The Basel Committee on Banking Supervision will postpone their next meeting in another bid to agree on global capital rules, taking more time to try to overcome objections from European banks to minimum capital levels, people familiar with the talks said. The next meeting of the BCBS was set for mid-September but it is now expected in early October.
The Basel meeting delay will give officials more time to overcome European banks’ reluctance to accept a “floor” or minimum level of capital a big bank must hold, the sources said. Basel members such as the United States want a floor equivalent to 75 percent of the amount standard regulatory capital calculations used by smaller lenders comes up with. Europe wants a figure nearer 70 percent. Potential compromises include scaling back on capital elsewhere in the package if a floor of 75 percent is chosen.
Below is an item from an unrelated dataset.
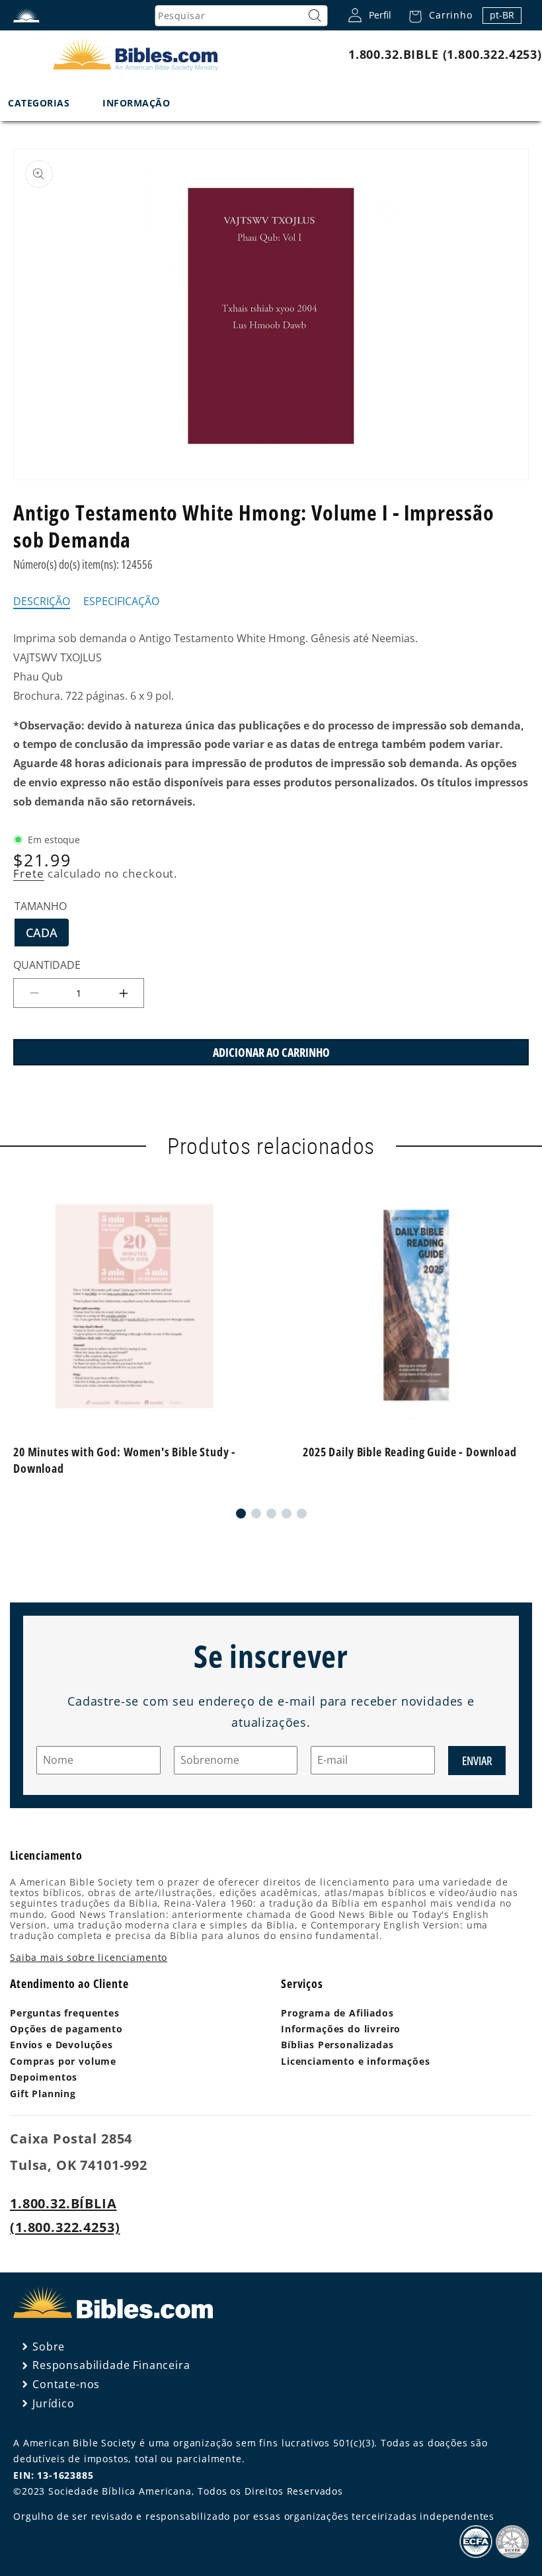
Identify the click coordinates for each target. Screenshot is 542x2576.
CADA (47, 935)
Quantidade (47, 965)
Conversely, capital could be ratcheted up elsewhere in the package if a floor of 70 percent is selected, sources said to Reuters. A floor of 72.5 percent would look silly but acceptable if it gets the deal done, a source said to Reuters. Central bank governors such as the US Federal Reserve’s Janet Yellen, the European Central Bank’s Mario Draghi and Bank of England chief Mark Carney are pushing for a deal to allow the banking sector and regulators to move on. The rules under discussion would complete Basel III, the world’s response to undercapitalized lenders that taxpayers had to bail out in a financial crisis that started a decade ago.